## Exercise instructions
Your answer must be an exact copy of the records, with no pictures included.

*** Records shown

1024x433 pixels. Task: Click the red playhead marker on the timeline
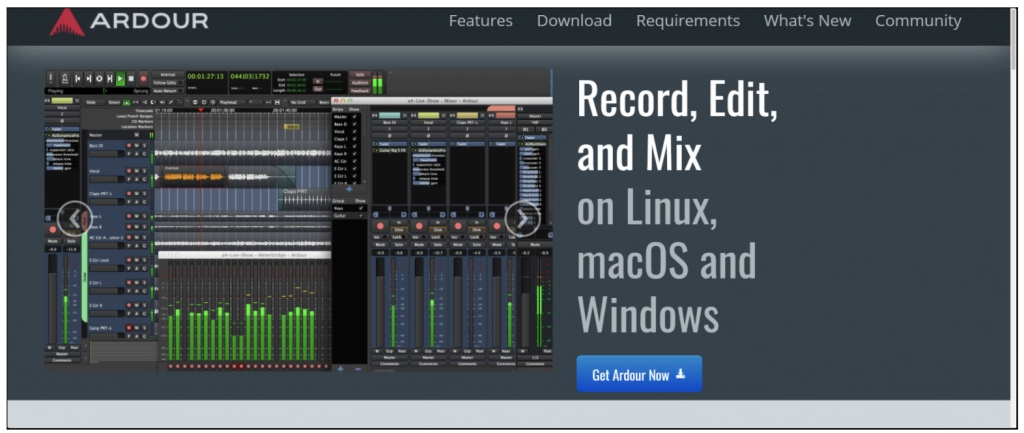(201, 109)
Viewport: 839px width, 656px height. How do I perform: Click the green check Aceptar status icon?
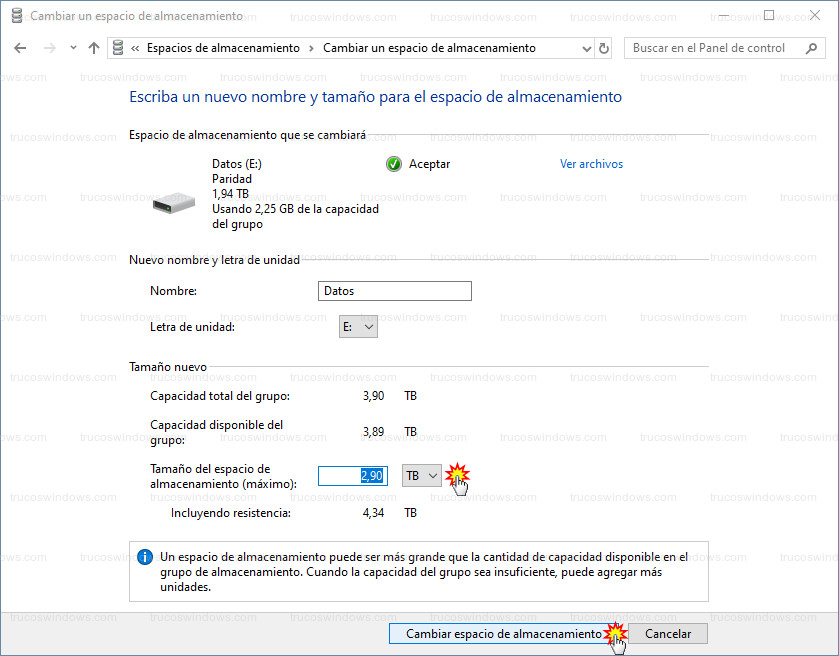pos(394,164)
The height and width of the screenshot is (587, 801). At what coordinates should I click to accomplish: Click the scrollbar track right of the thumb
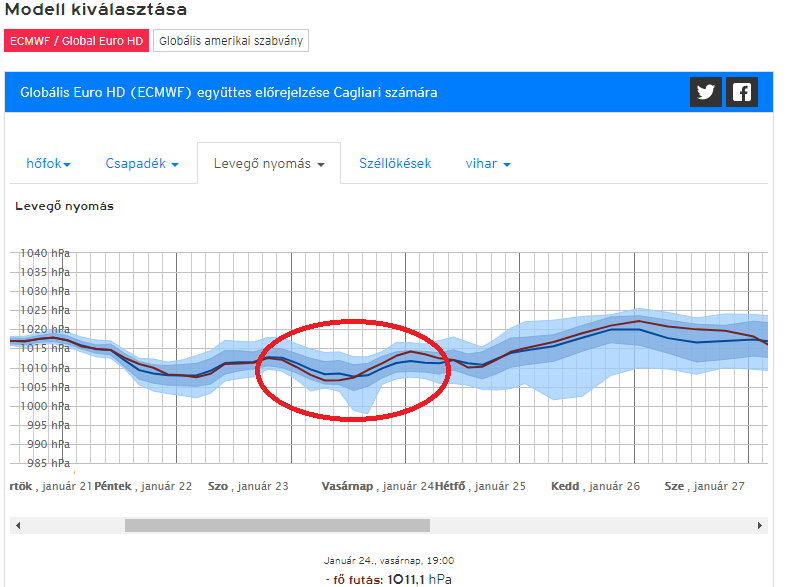pos(590,525)
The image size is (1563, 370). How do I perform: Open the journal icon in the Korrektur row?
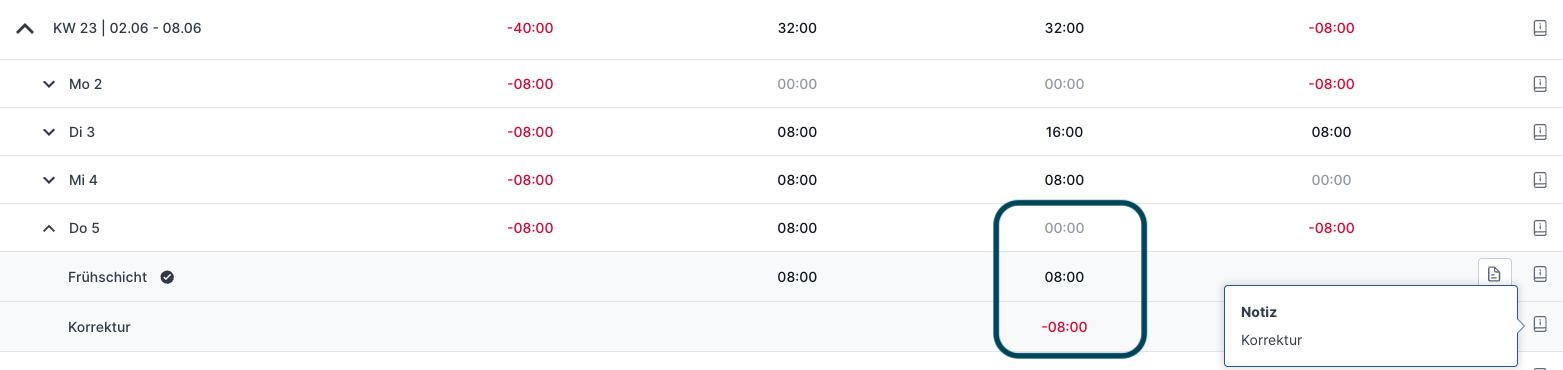pos(1540,323)

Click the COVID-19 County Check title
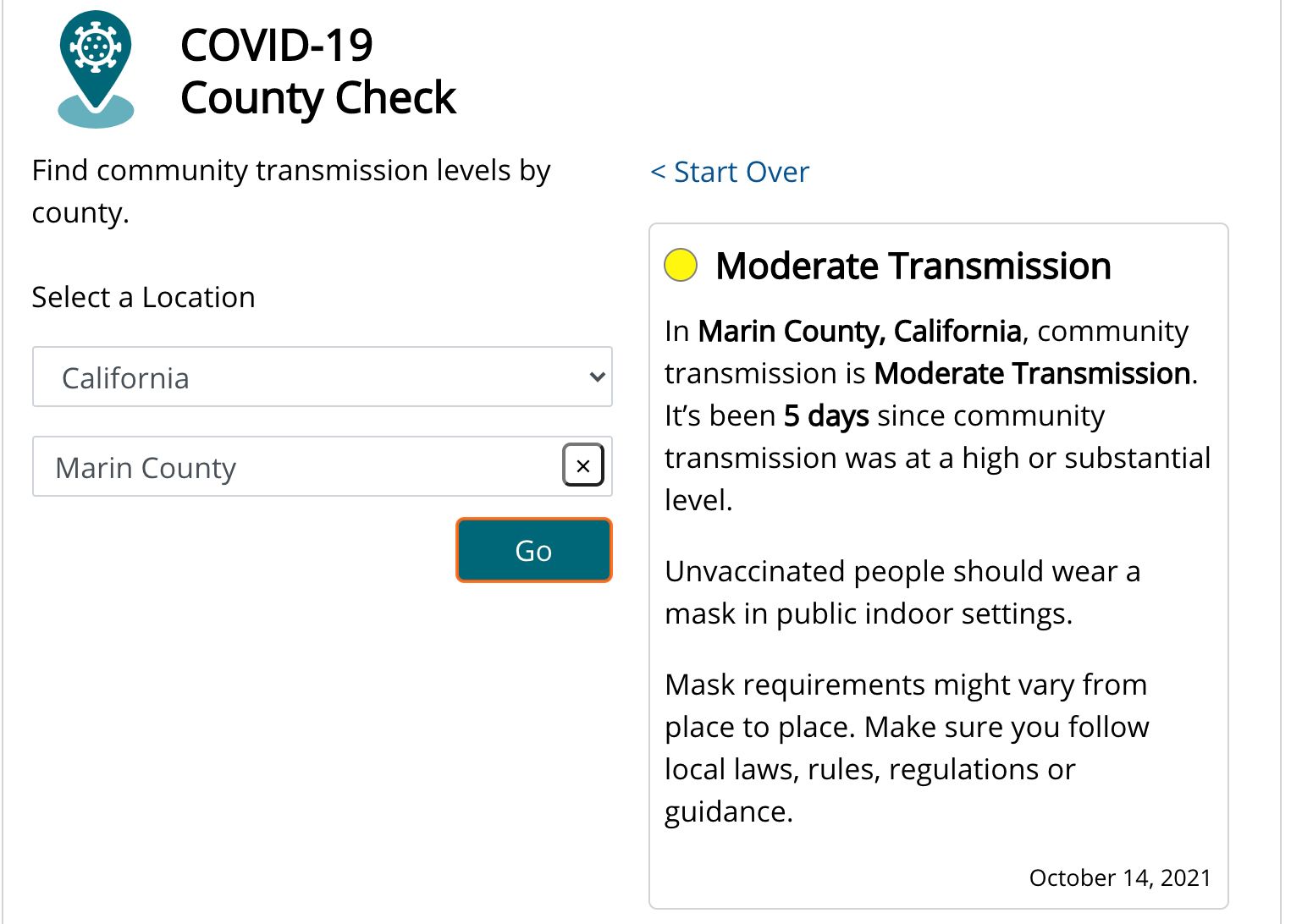(318, 71)
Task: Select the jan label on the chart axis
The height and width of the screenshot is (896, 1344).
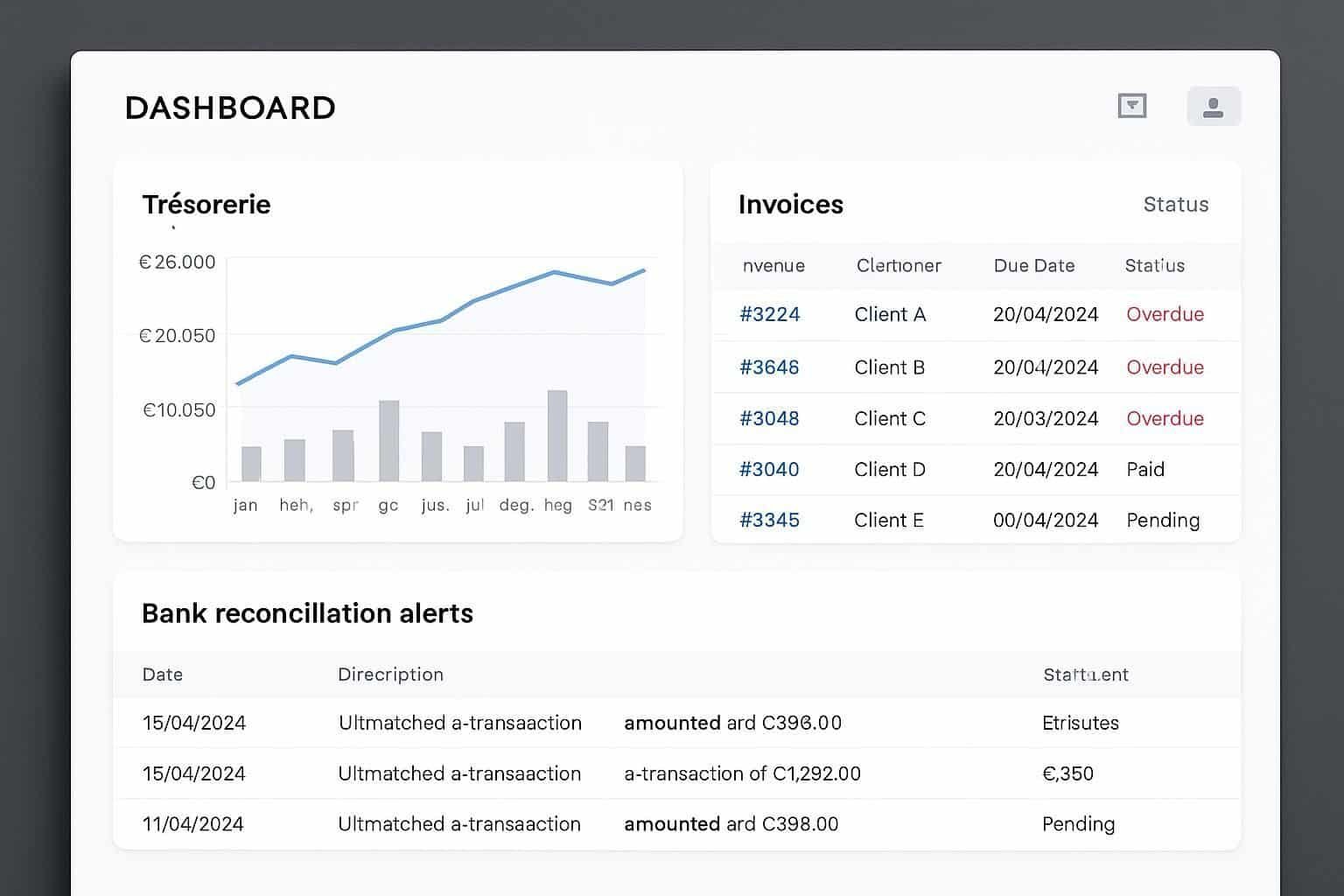Action: tap(245, 504)
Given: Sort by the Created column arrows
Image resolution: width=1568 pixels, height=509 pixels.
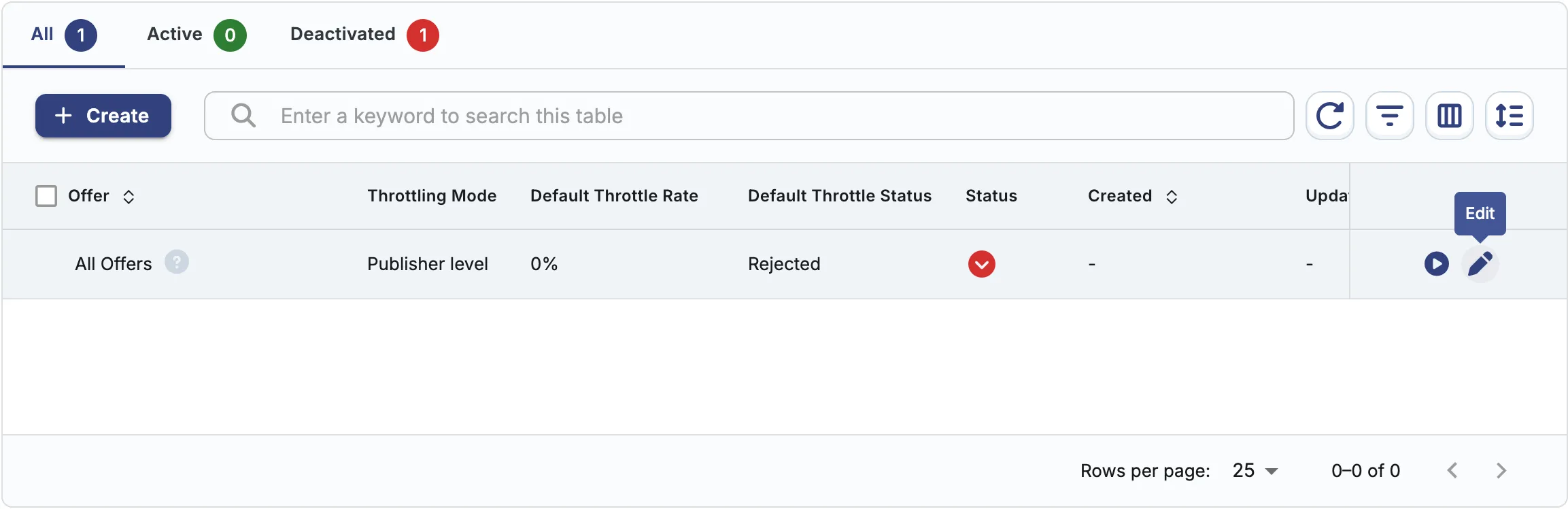Looking at the screenshot, I should [1172, 197].
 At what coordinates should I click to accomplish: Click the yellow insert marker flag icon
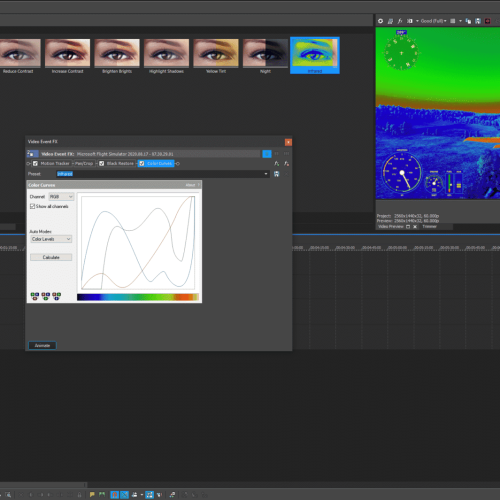coord(92,495)
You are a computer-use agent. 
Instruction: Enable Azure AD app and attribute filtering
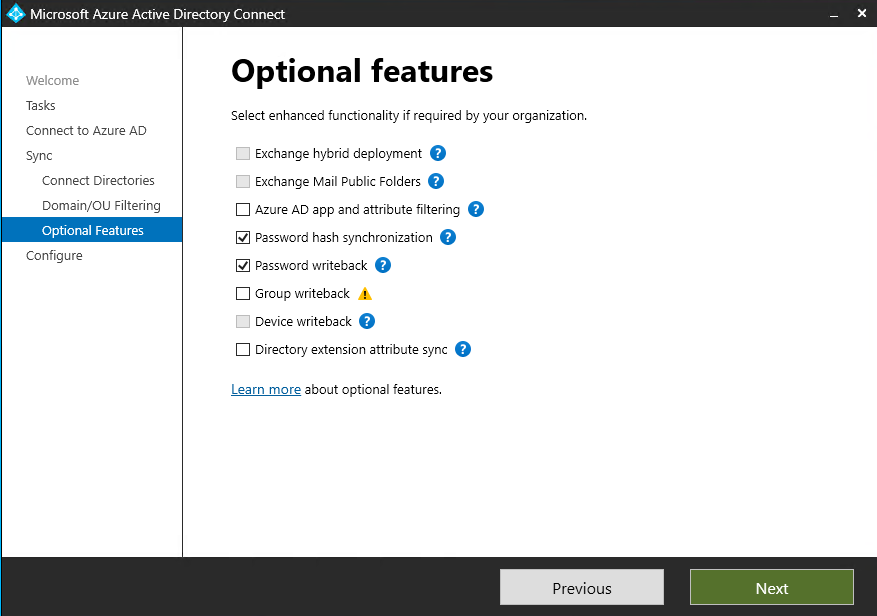click(243, 210)
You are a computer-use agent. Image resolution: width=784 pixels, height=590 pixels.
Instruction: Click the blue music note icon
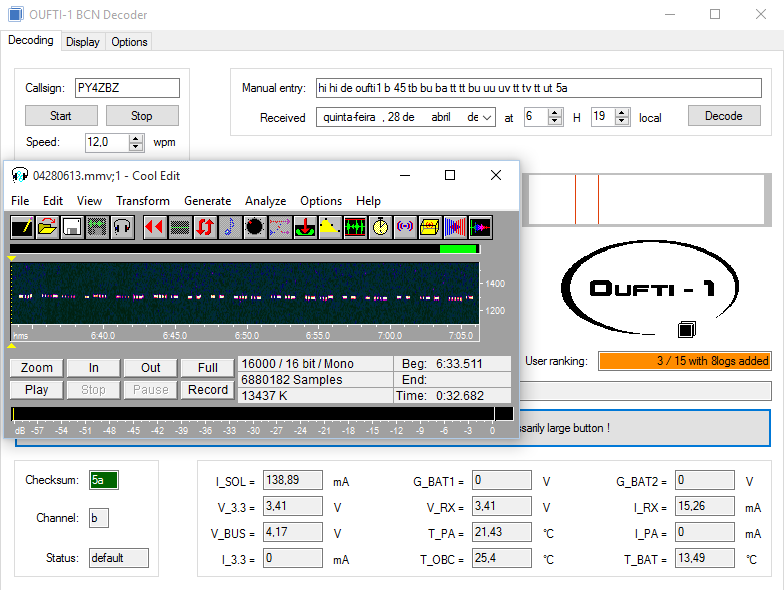coord(229,227)
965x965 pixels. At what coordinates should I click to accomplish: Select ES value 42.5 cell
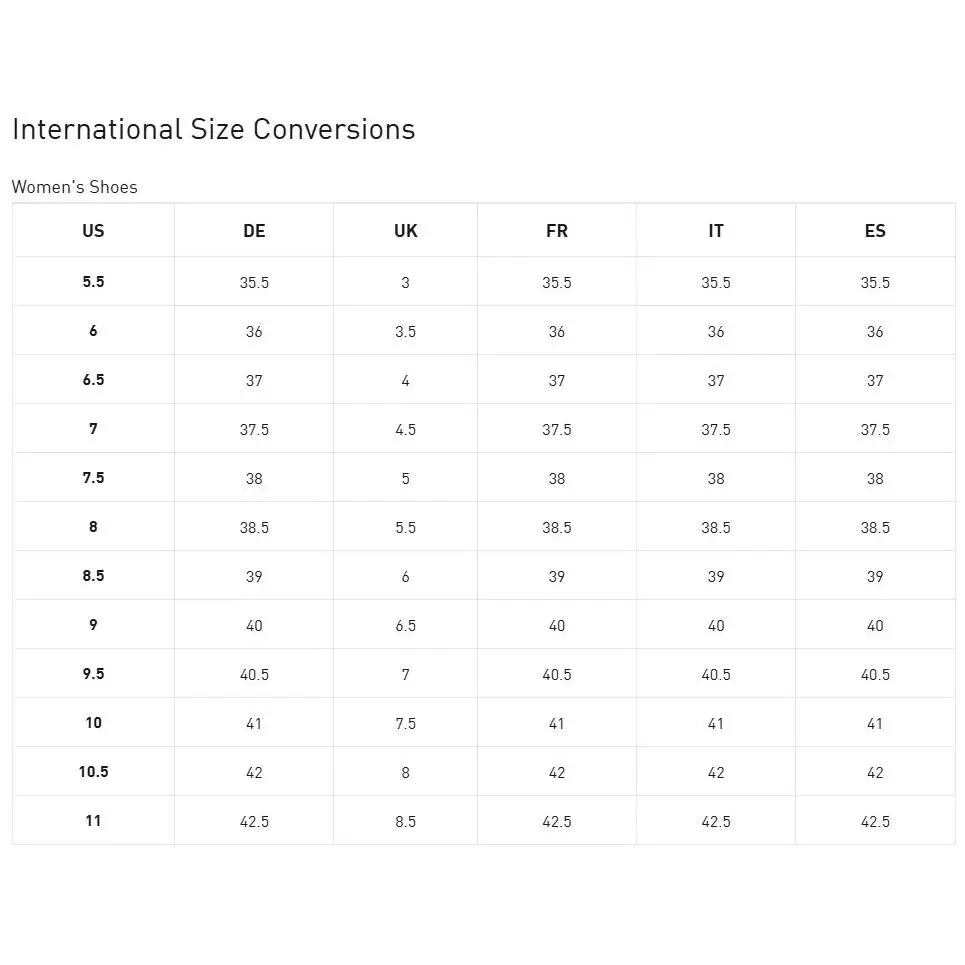pyautogui.click(x=875, y=821)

******

## Reply to the task
1024x433 pixels. Task: Click the red playhead marker on the timeline
(201, 109)
Viewport: 839px width, 656px height. How do I perform: Click the green check Aceptar status icon?
pos(394,164)
The height and width of the screenshot is (587, 801). At what coordinates should I click to accomplish: Click the scrollbar track right of the thumb
pos(590,525)
The image size is (1563, 370). How do I perform: Open the journal icon in the Korrektur row?
pos(1540,323)

Click the COVID-19 County Check title
(318, 71)
Task: Select the jan label on the chart axis
The height and width of the screenshot is (896, 1344).
Action: tap(245, 504)
Given: Sort by the Created column arrows
Image resolution: width=1568 pixels, height=509 pixels.
Looking at the screenshot, I should [1172, 197].
 At what coordinates should I click to accomplish: Click the yellow insert marker flag icon
coord(92,495)
You are a computer-use agent. 
Instruction: Enable Azure AD app and attribute filtering
click(243, 210)
You are a computer-use agent. Image resolution: width=784 pixels, height=590 pixels.
Instruction: Click the blue music note icon
coord(229,227)
965x965 pixels. At what coordinates should I click to accomplish: Select ES value 42.5 cell
pyautogui.click(x=875, y=821)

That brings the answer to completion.